### YOUR GOAL
Give the listing again exactly as written.

━━━━━ DATA RECORDS ━━━━━

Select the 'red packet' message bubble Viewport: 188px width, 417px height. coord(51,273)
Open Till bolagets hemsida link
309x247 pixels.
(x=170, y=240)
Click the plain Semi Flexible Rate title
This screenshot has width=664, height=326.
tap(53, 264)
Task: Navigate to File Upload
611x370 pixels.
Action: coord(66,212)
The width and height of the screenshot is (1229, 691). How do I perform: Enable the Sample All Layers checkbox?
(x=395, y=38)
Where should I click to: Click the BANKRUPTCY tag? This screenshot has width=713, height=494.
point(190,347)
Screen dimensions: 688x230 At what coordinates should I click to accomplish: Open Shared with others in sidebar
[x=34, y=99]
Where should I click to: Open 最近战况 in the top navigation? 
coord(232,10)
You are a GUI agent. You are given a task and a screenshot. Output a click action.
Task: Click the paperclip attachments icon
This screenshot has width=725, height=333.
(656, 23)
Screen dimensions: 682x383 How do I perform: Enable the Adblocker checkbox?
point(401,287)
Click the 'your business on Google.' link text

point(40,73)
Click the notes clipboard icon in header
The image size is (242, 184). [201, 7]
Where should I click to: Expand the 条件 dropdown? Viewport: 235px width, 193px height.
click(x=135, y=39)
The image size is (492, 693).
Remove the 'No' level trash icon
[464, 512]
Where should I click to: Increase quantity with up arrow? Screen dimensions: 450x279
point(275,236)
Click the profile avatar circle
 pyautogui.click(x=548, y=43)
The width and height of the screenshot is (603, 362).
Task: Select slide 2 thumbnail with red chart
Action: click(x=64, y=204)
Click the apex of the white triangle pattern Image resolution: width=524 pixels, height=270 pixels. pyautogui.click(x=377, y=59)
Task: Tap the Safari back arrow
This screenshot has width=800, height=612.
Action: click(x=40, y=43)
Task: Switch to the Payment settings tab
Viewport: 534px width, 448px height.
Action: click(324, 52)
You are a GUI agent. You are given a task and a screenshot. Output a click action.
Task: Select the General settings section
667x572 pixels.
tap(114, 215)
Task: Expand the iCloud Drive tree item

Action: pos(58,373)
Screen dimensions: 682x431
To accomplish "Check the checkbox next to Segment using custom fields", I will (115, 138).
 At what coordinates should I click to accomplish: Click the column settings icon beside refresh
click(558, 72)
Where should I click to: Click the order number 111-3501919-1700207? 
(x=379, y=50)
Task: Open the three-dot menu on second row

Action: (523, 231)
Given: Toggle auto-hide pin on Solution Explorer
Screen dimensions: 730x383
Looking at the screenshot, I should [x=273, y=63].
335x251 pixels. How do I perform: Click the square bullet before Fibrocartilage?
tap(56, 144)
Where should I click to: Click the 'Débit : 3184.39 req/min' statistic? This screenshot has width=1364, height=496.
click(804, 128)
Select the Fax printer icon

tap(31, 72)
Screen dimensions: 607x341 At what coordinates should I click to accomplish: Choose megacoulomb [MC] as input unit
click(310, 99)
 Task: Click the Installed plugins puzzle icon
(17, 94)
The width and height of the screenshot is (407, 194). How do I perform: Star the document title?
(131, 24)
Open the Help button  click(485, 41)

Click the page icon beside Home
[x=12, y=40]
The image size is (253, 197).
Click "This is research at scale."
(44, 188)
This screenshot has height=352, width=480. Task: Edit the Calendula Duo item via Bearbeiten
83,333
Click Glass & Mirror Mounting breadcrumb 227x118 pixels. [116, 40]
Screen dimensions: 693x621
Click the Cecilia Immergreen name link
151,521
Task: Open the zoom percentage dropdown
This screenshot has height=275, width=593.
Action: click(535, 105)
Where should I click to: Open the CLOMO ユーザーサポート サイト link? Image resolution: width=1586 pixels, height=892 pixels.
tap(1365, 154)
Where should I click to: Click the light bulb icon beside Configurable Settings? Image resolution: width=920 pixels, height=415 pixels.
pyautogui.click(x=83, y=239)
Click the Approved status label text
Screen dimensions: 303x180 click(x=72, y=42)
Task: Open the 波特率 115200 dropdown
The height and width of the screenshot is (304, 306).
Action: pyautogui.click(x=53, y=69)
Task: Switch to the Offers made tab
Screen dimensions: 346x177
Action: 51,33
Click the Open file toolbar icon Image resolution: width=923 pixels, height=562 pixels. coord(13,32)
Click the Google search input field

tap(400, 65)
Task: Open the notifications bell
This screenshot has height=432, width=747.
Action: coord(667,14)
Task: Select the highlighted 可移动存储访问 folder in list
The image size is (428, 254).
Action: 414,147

━━━━━

### WRITTEN RESPONSE
Select the 'red packet' message bubble Viewport: 188px width, 417px height. coord(51,273)
Open Till bolagets hemsida link
309x247 pixels.
(x=170, y=240)
Click the plain Semi Flexible Rate title
This screenshot has width=664, height=326.
tap(53, 264)
Task: Navigate to File Upload
611x370 pixels.
Action: coord(66,212)
The width and height of the screenshot is (1229, 691). How do I perform: Enable the Sample All Layers checkbox?
(x=395, y=38)
Where should I click to: Click the BANKRUPTCY tag? This screenshot has width=713, height=494.
point(190,347)
Screen dimensions: 688x230 At what coordinates should I click to accomplish: Open Shared with others in sidebar
[x=34, y=99]
Where should I click to: Open 最近战况 in the top navigation? 
coord(232,10)
You are a GUI agent. You are given a task and a screenshot. Output a click action.
Task: Click the paperclip attachments icon
This screenshot has width=725, height=333.
(656, 23)
Screen dimensions: 682x383 How do I perform: Enable the Adblocker checkbox?
point(401,287)
Click the 'your business on Google.' link text

point(40,73)
Click the notes clipboard icon in header
The image size is (242, 184). [201, 7]
Where should I click to: Expand the 条件 dropdown? Viewport: 235px width, 193px height.
click(x=135, y=39)
The image size is (492, 693).
Remove the 'No' level trash icon
[464, 512]
Where should I click to: Increase quantity with up arrow? Screen dimensions: 450x279
point(275,236)
Click the profile avatar circle
 pyautogui.click(x=548, y=43)
The width and height of the screenshot is (603, 362).
Task: Select slide 2 thumbnail with red chart
Action: click(x=64, y=204)
Click the apex of the white triangle pattern Image resolution: width=524 pixels, height=270 pixels. pyautogui.click(x=377, y=59)
Task: Tap the Safari back arrow
This screenshot has width=800, height=612.
Action: click(x=40, y=43)
Task: Switch to the Payment settings tab
Viewport: 534px width, 448px height.
Action: click(324, 52)
You are a GUI agent. You are given a task and a screenshot. Output a click action.
Task: Select the General settings section
667x572 pixels.
tap(114, 215)
Task: Expand the iCloud Drive tree item

Action: pos(58,373)
Screen dimensions: 682x431
To accomplish "Check the checkbox next to Segment using custom fields", I will (115, 138).
 At what coordinates should I click to accomplish: Click the column settings icon beside refresh
click(558, 72)
Where should I click to: Click the order number 111-3501919-1700207? 
(x=379, y=50)
Task: Open the three-dot menu on second row

Action: (523, 231)
Given: Toggle auto-hide pin on Solution Explorer
Screen dimensions: 730x383
Looking at the screenshot, I should [x=273, y=63].
335x251 pixels. How do I perform: Click the square bullet before Fibrocartilage?
tap(56, 144)
Where should I click to: Click the 'Débit : 3184.39 req/min' statistic? This screenshot has width=1364, height=496.
click(804, 128)
Select the Fax printer icon

tap(31, 72)
Screen dimensions: 607x341 At what coordinates should I click to accomplish: Choose megacoulomb [MC] as input unit
click(310, 99)
 Task: Click the Installed plugins puzzle icon
(17, 94)
The width and height of the screenshot is (407, 194). How do I perform: Star the document title?
(131, 24)
Open the Help button  click(485, 41)

Click the page icon beside Home
[x=12, y=40]
The image size is (253, 197).
Click "This is research at scale."
(44, 188)
This screenshot has height=352, width=480. Task: Edit the Calendula Duo item via Bearbeiten
83,333
Click Glass & Mirror Mounting breadcrumb 227x118 pixels. [116, 40]
Screen dimensions: 693x621
Click the Cecilia Immergreen name link
151,521
Task: Open the zoom percentage dropdown
This screenshot has height=275, width=593.
Action: click(535, 105)
Where should I click to: Open the CLOMO ユーザーサポート サイト link? Image resolution: width=1586 pixels, height=892 pixels.
tap(1365, 154)
Where should I click to: Click the light bulb icon beside Configurable Settings? Image resolution: width=920 pixels, height=415 pixels.
pyautogui.click(x=83, y=239)
Click the Approved status label text
Screen dimensions: 303x180 click(x=72, y=42)
Task: Open the 波特率 115200 dropdown
The height and width of the screenshot is (304, 306).
Action: pyautogui.click(x=53, y=69)
Task: Switch to the Offers made tab
Screen dimensions: 346x177
Action: 51,33
Click the Open file toolbar icon Image resolution: width=923 pixels, height=562 pixels. coord(13,32)
Click the Google search input field

tap(400, 65)
Task: Open the notifications bell
This screenshot has height=432, width=747.
Action: coord(667,14)
Task: Select the highlighted 可移动存储访问 folder in list
The image size is (428, 254).
Action: 414,147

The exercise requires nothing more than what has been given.